START Materials provided
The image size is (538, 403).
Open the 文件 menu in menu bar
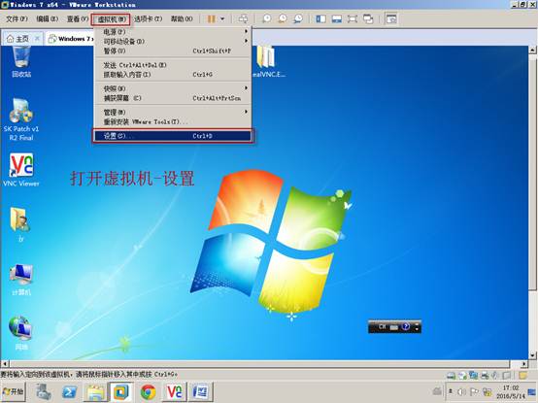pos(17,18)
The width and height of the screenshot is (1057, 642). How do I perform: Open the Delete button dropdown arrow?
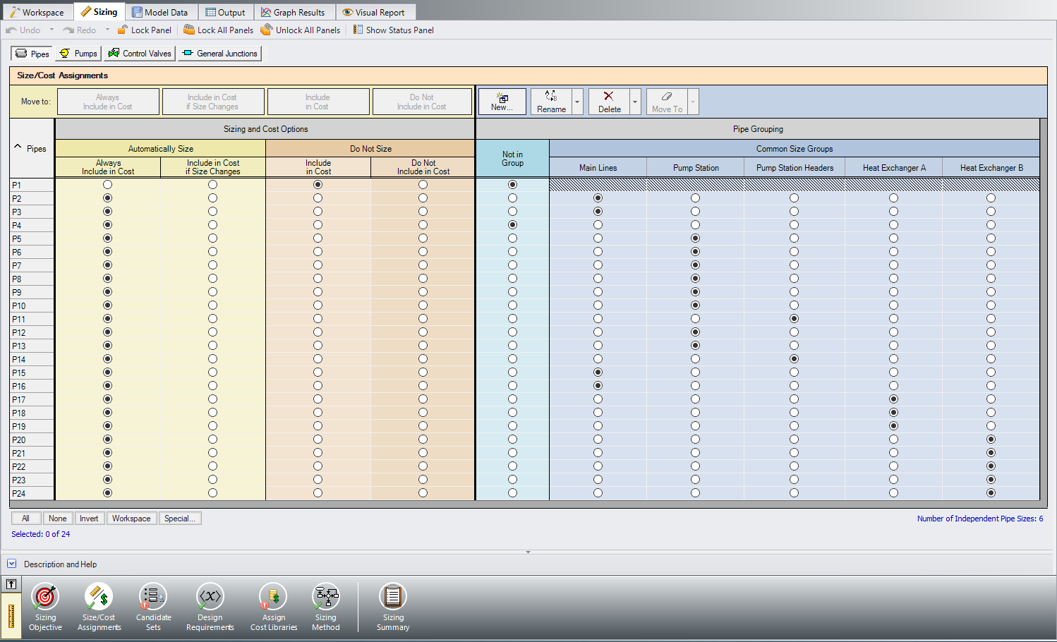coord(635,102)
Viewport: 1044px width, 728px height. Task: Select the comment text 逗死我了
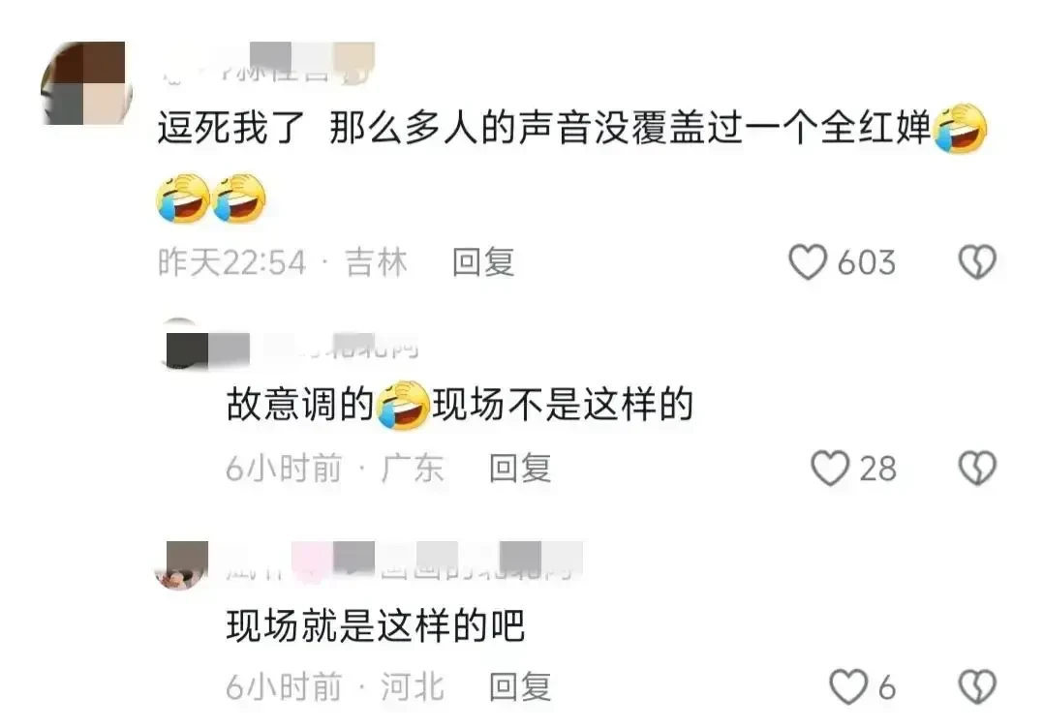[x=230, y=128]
END Materials provided
* _Description of the task_:
Beginning with the line containing "The width and" and ending with the last line of the data above, repeat each line exactly. Include no pictures and no other lines.

* _Written answer_:
The width and height of the screenshot is (1057, 642). How do I perform: Open the Delete button dropdown arrow?
coord(635,102)
Viewport: 1044px width, 728px height. Task: Select the comment text 逗死我了
[x=230, y=128]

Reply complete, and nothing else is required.